*Try it*.
For this exercise, reproduce the entries below exactly, but only from the line containing "Image resolution: width=1313" through the line containing "This screenshot has width=834, height=723.", both included.
___ Source material ___
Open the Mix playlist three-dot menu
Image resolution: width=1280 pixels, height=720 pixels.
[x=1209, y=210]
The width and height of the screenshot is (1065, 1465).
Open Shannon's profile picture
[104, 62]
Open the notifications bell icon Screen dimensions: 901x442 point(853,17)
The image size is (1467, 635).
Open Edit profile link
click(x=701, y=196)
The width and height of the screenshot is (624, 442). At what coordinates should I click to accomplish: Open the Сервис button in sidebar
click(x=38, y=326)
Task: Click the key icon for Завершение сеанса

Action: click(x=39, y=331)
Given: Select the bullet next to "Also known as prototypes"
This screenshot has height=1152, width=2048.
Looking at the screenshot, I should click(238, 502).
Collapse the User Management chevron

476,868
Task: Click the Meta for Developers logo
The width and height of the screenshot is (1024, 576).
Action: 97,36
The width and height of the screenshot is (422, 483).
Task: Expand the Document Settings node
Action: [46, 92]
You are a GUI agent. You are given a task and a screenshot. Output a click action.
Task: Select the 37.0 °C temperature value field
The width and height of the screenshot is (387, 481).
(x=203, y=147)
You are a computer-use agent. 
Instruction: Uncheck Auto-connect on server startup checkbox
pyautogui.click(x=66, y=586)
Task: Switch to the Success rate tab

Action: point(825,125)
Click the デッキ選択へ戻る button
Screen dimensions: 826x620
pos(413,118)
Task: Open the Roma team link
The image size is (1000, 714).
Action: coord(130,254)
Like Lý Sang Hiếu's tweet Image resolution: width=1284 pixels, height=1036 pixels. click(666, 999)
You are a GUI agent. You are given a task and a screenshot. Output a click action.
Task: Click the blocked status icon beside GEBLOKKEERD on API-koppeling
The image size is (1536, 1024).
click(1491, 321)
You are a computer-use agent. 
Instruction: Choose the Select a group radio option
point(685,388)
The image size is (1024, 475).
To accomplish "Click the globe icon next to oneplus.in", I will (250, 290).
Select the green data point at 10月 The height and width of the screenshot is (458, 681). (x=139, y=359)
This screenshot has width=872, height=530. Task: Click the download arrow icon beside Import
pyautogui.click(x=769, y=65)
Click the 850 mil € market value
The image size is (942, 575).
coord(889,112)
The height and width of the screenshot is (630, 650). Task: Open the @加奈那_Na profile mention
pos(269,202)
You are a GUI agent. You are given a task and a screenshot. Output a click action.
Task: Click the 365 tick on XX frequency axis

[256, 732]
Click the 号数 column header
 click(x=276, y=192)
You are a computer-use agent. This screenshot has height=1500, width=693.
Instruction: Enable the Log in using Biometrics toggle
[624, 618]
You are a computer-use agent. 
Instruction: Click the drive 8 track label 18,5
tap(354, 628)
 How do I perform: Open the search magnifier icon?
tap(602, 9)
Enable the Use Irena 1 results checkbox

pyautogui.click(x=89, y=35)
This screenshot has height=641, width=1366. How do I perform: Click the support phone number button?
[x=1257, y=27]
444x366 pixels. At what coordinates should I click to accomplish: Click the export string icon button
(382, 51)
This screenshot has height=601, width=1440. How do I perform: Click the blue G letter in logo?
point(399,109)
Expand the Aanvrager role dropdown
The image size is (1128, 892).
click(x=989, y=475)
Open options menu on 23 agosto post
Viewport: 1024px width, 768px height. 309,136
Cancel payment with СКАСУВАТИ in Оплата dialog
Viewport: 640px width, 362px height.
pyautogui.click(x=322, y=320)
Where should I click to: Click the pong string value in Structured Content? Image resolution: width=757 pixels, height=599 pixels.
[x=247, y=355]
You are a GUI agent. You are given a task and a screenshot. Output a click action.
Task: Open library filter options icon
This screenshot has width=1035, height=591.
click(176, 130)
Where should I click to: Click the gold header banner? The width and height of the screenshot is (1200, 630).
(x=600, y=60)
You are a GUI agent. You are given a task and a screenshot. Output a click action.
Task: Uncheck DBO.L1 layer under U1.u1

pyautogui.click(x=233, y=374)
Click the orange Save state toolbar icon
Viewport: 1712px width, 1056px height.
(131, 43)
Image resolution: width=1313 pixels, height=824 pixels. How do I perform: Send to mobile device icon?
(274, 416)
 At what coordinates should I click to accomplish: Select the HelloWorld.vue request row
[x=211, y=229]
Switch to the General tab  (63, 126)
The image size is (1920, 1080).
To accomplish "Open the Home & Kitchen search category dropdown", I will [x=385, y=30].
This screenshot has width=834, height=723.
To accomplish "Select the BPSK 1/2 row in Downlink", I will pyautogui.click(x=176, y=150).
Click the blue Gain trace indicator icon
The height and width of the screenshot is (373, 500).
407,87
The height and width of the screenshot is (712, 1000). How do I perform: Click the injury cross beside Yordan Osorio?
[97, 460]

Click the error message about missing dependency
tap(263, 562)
___
*Exercise response*.
Image resolution: width=1313 pixels, height=824 pixels. How do I perform: Send to mobile device icon?
(274, 416)
 At what coordinates should I click to accomplish: Select the HelloWorld.vue request row
[x=211, y=229]
Switch to the General tab  (63, 126)
The image size is (1920, 1080).
To accomplish "Open the Home & Kitchen search category dropdown", I will [x=385, y=30].
This screenshot has width=834, height=723.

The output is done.